### ABOUT THIS EXERCISE
Extract all records. Keep each one exact.

### RECORD EXTRACTS

··········

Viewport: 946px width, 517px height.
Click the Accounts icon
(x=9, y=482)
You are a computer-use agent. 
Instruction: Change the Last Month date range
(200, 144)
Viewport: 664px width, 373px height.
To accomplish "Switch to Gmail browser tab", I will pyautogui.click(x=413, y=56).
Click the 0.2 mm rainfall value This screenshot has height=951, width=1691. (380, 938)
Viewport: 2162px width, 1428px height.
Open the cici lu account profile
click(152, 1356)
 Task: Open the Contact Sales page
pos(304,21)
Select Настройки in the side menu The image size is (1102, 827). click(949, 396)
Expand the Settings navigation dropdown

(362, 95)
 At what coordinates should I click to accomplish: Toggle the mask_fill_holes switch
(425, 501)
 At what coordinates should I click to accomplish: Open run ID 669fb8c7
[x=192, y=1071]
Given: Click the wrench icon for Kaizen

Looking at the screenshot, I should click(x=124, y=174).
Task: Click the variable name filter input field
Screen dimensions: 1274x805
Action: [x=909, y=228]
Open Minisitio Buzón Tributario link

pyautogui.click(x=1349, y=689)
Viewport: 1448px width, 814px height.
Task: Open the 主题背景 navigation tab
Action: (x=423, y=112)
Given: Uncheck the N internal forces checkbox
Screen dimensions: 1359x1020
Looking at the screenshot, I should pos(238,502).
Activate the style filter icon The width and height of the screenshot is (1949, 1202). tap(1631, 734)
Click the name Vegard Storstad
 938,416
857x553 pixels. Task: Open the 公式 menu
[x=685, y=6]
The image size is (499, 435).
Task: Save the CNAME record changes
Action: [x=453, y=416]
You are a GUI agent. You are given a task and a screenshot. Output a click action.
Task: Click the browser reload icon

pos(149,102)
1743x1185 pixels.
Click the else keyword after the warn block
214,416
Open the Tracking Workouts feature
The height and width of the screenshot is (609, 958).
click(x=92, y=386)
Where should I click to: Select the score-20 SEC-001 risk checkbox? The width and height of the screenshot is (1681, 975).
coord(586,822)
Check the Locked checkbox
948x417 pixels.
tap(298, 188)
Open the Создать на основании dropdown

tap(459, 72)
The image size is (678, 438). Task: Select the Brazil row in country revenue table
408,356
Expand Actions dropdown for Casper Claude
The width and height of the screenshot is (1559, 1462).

··········

### WRITTEN ANSWER
Viewport: 946px width, 517px height.
Click the Accounts icon
(x=9, y=482)
You are a computer-use agent. 
Instruction: Change the Last Month date range
(200, 144)
Viewport: 664px width, 373px height.
To accomplish "Switch to Gmail browser tab", I will pyautogui.click(x=413, y=56).
Click the 0.2 mm rainfall value This screenshot has height=951, width=1691. (380, 938)
Viewport: 2162px width, 1428px height.
Open the cici lu account profile
click(152, 1356)
 Task: Open the Contact Sales page
pos(304,21)
Select Настройки in the side menu The image size is (1102, 827). click(949, 396)
Expand the Settings navigation dropdown

(362, 95)
 At what coordinates should I click to accomplish: Toggle the mask_fill_holes switch
(425, 501)
 At what coordinates should I click to accomplish: Open run ID 669fb8c7
[x=192, y=1071]
Given: Click the wrench icon for Kaizen

Looking at the screenshot, I should click(x=124, y=174).
Task: Click the variable name filter input field
Screen dimensions: 1274x805
Action: [x=909, y=228]
Open Minisitio Buzón Tributario link

pyautogui.click(x=1349, y=689)
Viewport: 1448px width, 814px height.
Task: Open the 主题背景 navigation tab
Action: (x=423, y=112)
Given: Uncheck the N internal forces checkbox
Screen dimensions: 1359x1020
Looking at the screenshot, I should pos(238,502).
Activate the style filter icon The width and height of the screenshot is (1949, 1202). tap(1631, 734)
Click the name Vegard Storstad
 938,416
857x553 pixels. Task: Open the 公式 menu
[x=685, y=6]
The image size is (499, 435).
Task: Save the CNAME record changes
Action: [x=453, y=416]
You are a GUI agent. You are given a task and a screenshot. Output a click action.
Task: Click the browser reload icon

pos(149,102)
1743x1185 pixels.
Click the else keyword after the warn block
214,416
Open the Tracking Workouts feature
The height and width of the screenshot is (609, 958).
click(x=92, y=386)
Where should I click to: Select the score-20 SEC-001 risk checkbox? The width and height of the screenshot is (1681, 975).
coord(586,822)
Check the Locked checkbox
948x417 pixels.
tap(298, 188)
Open the Создать на основании dropdown

tap(459, 72)
The image size is (678, 438). Task: Select the Brazil row in country revenue table
408,356
Expand Actions dropdown for Casper Claude
The width and height of the screenshot is (1559, 1462).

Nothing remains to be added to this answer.